A bivariate rough volatility model
Motivated by empirical evidence from the joint behavior of realized volatility time series, we propose to model the joint dynamics of log-volatilities using a bivariate fractional Ornstein-Uhlenbeck (2fOU) process. This is a mean reverting Gaussian process with fractal features living in R^2. It is the solution of the Langevin equation with the multivariate fractional Brownian motion, in the sense of Amblard et al. (2012), as driving term. This model is a multivariate version of the rough fractional stochastic volatility (RFSV) model introduced by Gatheral, Jaisson, and Rosenbaum (2018). We discuss the main features of the process and propose different estimation procedures to identify its parameters. One is a two-step method that takes as given the parameters governing the univariate marginals, whereas the other tries to identify all the parameters at once.
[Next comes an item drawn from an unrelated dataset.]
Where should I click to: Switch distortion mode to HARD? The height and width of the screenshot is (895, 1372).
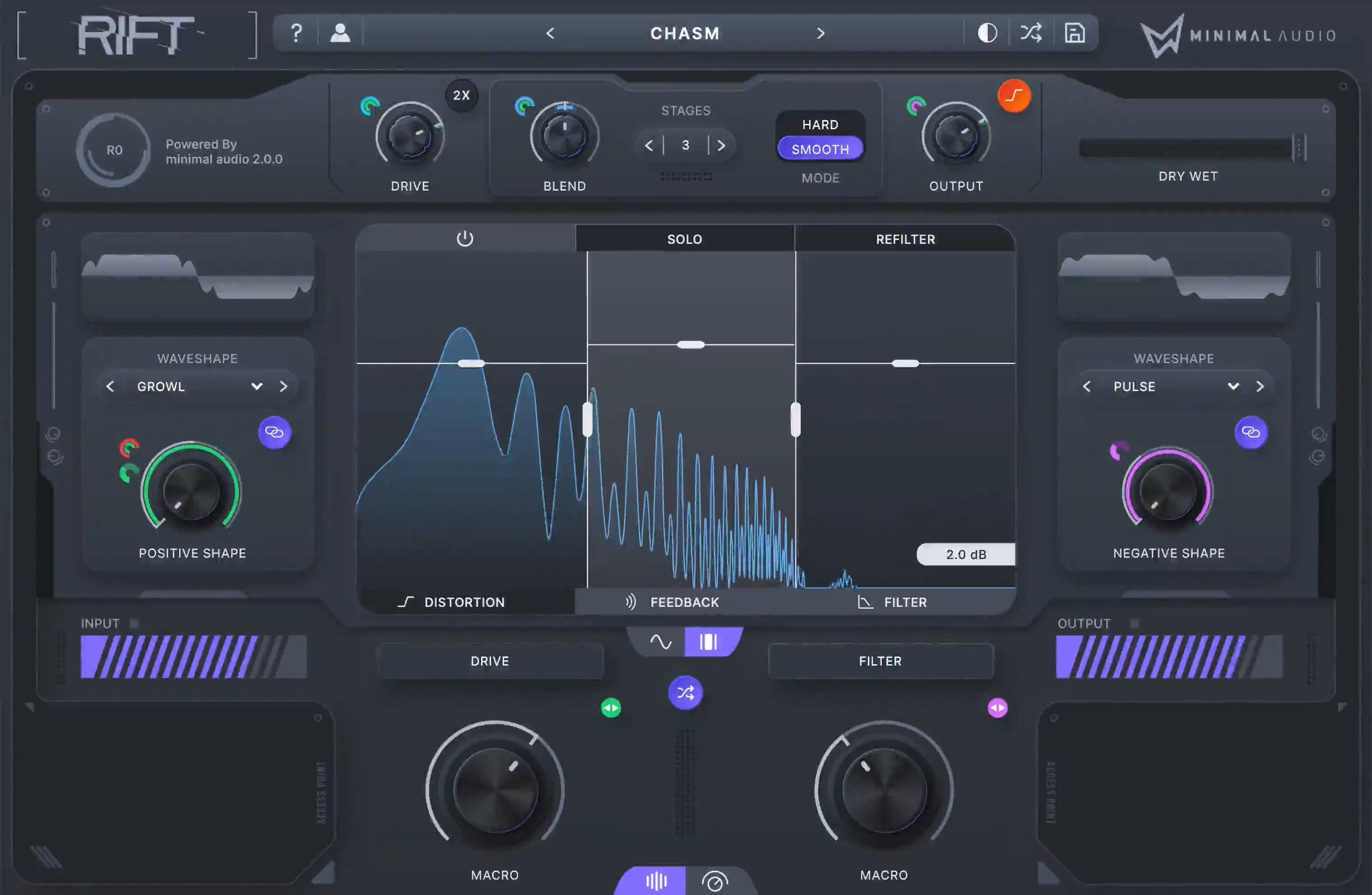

Regarding the first one, the estimation of the univariate process is well documented in the literature, but it often presents a bias in the mean-reversion parameter, an issue that we also try to tackle. We derive the asymptotic properties of the estimators and adopt a finite-sample bootstrap implementation for inference. Finally, an empirical investigation is carried out on 8 realized volatility time series overlapping in time and available on a long sampling period. Our results show how realized volatility time series are strongly correlated and present different degrees of asymmetry in their cross-covariance structure, often referred to as spillover effects. These features can all be well captured by our model. Moreover, in accordance with the existing literature, we observe behaviors close to nonstationarity and roughness in the trajectories. A forecasting exercise provides further evidence of the consistency of our model with observed data.
Area: IS17 - Fractional volatility modeling in mathematical finance: from estimation to approximation methods (Stefano De Marco)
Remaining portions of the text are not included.